Lötzsch fordert einheitliche Wirtschafts-Steuer- und Lohnpolitik
Der Euro wurde nicht eingeführt, damit die Einwohner der Europäischen Union bequemer reisen können. Das Hauptziel war, mit dem Euro eine starke Währung als Gegengewicht zum Dollar zu erschaffen, erklärte die Parteivorsitzende dem anwesenden Publikum. Die damalige PDS stand der Einführung dieser Währung ablehnend gegenüber, da sie der Auffassung war, dass zunächst eine einheitliche Wirtschafts-, Steuer- und Lohnpolitik erforderlich sei, bevor man eine einheitliche Währung einführen könne.

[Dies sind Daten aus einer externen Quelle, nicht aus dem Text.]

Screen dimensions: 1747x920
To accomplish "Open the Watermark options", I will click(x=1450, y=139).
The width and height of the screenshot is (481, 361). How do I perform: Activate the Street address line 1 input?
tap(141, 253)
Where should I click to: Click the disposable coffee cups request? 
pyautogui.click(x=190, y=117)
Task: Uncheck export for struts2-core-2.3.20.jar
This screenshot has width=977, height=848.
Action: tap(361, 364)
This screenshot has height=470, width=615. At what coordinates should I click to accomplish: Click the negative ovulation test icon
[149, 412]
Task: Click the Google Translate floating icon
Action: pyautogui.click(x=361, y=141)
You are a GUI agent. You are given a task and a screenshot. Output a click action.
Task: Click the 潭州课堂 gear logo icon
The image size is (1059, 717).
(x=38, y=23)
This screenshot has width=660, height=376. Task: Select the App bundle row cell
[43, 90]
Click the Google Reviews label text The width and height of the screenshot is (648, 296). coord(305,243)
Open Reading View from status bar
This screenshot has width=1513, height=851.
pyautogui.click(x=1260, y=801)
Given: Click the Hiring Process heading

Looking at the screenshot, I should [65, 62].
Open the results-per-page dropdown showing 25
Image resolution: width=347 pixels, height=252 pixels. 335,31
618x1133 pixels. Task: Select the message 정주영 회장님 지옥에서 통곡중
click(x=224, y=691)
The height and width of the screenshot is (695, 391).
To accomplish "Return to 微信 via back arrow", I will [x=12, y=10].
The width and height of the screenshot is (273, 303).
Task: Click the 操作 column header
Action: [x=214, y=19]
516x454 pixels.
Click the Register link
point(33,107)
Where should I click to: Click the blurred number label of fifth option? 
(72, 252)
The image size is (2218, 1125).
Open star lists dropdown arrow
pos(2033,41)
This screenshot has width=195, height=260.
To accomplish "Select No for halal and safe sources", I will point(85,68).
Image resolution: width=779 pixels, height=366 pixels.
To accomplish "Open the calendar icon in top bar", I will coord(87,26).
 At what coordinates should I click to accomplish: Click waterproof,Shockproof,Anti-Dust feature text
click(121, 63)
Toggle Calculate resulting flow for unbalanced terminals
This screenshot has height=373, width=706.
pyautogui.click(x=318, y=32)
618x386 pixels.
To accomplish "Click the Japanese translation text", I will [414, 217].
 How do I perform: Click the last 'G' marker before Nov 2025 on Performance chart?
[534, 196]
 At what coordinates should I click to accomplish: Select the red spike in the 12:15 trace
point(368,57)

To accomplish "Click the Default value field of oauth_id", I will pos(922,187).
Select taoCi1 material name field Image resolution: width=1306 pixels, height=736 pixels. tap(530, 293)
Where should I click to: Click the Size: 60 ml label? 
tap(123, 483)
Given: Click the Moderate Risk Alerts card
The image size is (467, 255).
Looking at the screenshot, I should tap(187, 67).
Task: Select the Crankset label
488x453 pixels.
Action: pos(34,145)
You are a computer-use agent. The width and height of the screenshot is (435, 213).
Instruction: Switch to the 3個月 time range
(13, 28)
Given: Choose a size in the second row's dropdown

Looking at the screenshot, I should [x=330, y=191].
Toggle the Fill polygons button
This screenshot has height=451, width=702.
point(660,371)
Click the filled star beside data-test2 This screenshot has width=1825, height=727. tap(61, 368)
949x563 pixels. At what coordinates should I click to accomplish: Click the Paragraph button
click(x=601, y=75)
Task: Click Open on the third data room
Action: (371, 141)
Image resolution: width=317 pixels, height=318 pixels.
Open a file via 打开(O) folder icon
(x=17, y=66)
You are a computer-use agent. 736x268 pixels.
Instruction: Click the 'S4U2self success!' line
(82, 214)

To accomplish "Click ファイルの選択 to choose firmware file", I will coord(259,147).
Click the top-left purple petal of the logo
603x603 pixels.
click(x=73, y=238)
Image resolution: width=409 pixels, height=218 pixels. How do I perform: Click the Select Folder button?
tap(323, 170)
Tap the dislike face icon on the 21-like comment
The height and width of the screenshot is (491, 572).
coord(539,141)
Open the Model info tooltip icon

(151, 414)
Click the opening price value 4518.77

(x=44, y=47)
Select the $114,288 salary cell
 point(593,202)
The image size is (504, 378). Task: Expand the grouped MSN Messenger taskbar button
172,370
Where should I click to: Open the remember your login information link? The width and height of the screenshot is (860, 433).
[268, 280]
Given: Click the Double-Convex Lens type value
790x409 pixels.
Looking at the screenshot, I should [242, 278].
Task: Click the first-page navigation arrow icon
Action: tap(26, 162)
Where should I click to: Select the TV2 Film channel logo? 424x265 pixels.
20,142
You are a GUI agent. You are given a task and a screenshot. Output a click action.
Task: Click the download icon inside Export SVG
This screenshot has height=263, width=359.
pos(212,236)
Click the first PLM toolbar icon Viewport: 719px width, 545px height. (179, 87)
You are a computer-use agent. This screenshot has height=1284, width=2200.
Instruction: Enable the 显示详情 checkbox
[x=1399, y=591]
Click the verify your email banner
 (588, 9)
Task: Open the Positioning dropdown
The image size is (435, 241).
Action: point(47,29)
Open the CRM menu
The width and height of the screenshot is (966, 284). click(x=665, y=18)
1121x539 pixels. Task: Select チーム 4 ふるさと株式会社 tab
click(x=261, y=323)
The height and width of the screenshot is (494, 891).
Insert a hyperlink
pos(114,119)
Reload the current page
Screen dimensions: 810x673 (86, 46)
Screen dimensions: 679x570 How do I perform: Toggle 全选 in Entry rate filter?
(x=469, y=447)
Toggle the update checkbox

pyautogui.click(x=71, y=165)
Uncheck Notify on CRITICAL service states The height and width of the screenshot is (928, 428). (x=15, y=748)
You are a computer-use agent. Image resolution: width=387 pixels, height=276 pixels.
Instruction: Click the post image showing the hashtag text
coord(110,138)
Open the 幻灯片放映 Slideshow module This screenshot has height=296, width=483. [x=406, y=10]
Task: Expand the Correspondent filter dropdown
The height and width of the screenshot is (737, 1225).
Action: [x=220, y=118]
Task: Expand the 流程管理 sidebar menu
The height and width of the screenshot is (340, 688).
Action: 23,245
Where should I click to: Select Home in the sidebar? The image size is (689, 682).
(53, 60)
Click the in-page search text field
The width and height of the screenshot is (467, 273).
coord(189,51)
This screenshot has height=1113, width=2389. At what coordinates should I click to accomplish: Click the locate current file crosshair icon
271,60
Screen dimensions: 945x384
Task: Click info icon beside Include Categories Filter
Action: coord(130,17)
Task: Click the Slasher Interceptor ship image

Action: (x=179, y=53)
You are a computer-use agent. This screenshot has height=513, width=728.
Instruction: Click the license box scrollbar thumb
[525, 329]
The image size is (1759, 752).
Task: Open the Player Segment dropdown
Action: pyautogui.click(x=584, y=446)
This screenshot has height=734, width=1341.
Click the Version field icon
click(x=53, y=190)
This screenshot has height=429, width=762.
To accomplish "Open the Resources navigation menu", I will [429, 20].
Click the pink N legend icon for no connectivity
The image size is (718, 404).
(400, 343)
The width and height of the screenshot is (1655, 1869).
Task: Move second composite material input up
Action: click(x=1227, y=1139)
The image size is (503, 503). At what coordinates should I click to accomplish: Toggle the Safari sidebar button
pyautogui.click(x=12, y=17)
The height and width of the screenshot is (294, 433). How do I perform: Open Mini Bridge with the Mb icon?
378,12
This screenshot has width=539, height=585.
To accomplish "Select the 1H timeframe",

Doch nicht nur in dem Vorausgreifen der Einführung einer Währung für Europa sieht Lötzsch die Ursachen für die Euro-Krise. Besonders hohem Stellenwert rechnet die Vorsitzende der Partei Die Linke. dem deutschen Lohndumping zu und forderte als Konsequenz die Einführung eines flächendeckenden gesetzlichen Mindestlohnes.
Bundesregierungen unterwarfen sich den Kräften des Marktes
Im Rahmen der sozialpolitischen Forderungen der Linken kritisierte die Vorsitzende, dass sich die „Bundesregierungen der letzten 20 Jahre nur den Kräften des Marktes unterworfen“ hätten. Als Beispiel führte sie das Verhalten des Bundesfinanzministers Wolfgang Schäuble in Bezug auf die Einführung einer Finanztransaktionssteuer an. Nachdem der Finanzminister errechnete, dass eine solche Steuer zu Einnahmen in Höhe von zwei Milliarden Euro einbringen könnte, schlugen die Banken im Gegenzug eine Beteiligung am Rettunspaket für Griechenland vor, um sich so der Steuer entziehen zu können. Kurz darauf, erklärte Lötzsch weiter, sei die Transaktionssteuer der Bundesregierung vom Tisch gewesen.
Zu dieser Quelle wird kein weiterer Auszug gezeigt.